知ってはいるが、決して好意的ではない、という雰囲気だ。
『まあ良い。貴公らが後れを取るとは思っておらんが、追い詰められた鼠は何をするか分からんからな。三番隊長には油断するな』
水晶越しに険悪な空気を察したのか、コマンダーが割って入る。
『それから、皇女殿下のほうにつく星の騎士は、どの隊だったかな?』
「な、七番隊という話です」
〈鳩〉がおずおずと答える。
『七番隊?確か、異能持ちの女狐だったか?』
「違いますな。つい先日代替わりしたようで、今は女にしか見えぬ子どもが隊長でした。親がそこそこ名のある者だったという話ですが……数合わせにしても茶番が過ぎる」
〈黒鳥〉の問いに、今度は〈鴉〉が答えた。
『……ああ、あのラディアスの倅と言う奴か』
『その通りです。確かまだ十六でしたな』
〈黒鳥〉の隣で〈幻霊〉が頷く。
「人材難もここに極まれり、といったところだ。もはやあの小娘、いや小僧が哀れに見えましたな」
〈燕〉が嘲るように笑った。
『ふむ。貴殿の意見を訊こうか。
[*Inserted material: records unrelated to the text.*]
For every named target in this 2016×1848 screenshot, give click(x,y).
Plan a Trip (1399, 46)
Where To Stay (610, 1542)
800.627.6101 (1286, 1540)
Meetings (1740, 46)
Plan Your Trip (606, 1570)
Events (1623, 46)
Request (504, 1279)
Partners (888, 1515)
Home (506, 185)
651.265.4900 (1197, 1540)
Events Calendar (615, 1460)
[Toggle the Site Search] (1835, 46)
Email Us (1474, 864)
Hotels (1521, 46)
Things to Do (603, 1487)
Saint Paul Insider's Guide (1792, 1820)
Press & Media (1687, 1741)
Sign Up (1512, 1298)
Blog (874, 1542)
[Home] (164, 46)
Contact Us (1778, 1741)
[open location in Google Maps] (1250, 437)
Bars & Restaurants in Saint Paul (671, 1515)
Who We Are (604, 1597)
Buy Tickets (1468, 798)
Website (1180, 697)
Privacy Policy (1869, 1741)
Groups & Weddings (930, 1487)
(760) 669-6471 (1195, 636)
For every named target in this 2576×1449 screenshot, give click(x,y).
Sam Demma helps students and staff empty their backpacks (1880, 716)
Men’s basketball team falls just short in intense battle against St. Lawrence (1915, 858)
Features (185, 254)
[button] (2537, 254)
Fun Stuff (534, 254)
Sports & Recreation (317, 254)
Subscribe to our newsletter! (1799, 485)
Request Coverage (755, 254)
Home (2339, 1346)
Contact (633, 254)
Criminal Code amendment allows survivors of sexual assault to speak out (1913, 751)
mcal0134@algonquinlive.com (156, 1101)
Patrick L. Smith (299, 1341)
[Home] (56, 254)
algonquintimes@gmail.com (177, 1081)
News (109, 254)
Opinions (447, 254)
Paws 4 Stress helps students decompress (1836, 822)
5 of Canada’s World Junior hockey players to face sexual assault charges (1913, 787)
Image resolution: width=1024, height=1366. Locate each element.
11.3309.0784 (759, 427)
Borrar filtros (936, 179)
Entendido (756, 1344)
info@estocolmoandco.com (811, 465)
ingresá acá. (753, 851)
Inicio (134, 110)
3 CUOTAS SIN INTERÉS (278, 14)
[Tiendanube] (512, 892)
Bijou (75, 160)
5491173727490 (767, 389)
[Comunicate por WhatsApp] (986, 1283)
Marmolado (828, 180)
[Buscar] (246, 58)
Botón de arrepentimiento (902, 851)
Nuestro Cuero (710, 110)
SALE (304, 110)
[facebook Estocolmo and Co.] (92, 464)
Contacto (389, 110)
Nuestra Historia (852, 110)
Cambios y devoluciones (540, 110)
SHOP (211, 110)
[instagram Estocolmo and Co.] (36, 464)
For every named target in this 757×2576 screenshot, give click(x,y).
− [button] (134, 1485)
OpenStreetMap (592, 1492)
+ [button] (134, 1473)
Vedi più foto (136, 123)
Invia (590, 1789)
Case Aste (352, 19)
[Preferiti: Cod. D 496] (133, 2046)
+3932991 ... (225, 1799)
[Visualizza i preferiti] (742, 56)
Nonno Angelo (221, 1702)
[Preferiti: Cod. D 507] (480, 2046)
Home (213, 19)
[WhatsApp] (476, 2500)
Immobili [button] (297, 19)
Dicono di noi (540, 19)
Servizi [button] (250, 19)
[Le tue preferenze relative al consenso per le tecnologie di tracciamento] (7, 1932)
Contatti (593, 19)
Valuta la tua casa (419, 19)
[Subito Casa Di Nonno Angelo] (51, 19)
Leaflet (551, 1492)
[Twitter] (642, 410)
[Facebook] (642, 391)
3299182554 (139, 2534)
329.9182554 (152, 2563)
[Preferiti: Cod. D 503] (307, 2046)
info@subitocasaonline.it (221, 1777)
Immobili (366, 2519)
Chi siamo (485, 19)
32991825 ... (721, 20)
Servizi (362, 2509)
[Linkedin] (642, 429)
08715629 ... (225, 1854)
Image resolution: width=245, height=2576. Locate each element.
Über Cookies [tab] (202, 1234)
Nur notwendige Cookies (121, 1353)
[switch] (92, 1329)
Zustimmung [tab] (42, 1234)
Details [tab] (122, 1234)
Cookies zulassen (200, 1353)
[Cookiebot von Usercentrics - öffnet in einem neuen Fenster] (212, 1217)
〈幻霊〉』
〈幻霊〉は軽く頷いてから口を開いた。
『……個人の能力としては目を見張るものがありますが、それはあくまで一隊員であったときの話。確かにその小僧は最弱の隊長に違いないですな。貴殿らが恐るるには足りんでしょう。やはり警戒すべきは【銀弾】のみかと』
『なるほどな、よく分かった。いいだろう』
〈黒鳥〉は魔水晶越しに、鷹揚に頷いた。
「それでは?」
〈梟〉が上官に先を促す。
『うむ。皇子殿下と【銀弾】には、奴等を使うがいい』
「!」
一瞬、僅かな動揺が奔る。
「……得体の知れぬ者どもの技など、信用してよろしいので?」
〈鴉〉が探るように魔水晶に問いかける。
『別に信用している訳ではないさ。ただ、そもそも制御などできんし、出し惜しみをする意味もない。どうせ街中では使えんしな。使いものにならなかったとしても、不意を衝くことくらいはできよう。混乱に乗じてやりやすくはなるはずだ。あとは貴公らに任せる』
「ふふ、ハハハ!」
〈黒鳥〉の言葉を聞いて、〈梟〉が不敵に笑い出した。
「承知した!私としては奴等が期待外れであっても一向に構いませぬな。我が弾丸で直接あの澄ました顔に風穴を開けてやりたいのでね」
その瞳には、狂気が宿っていた。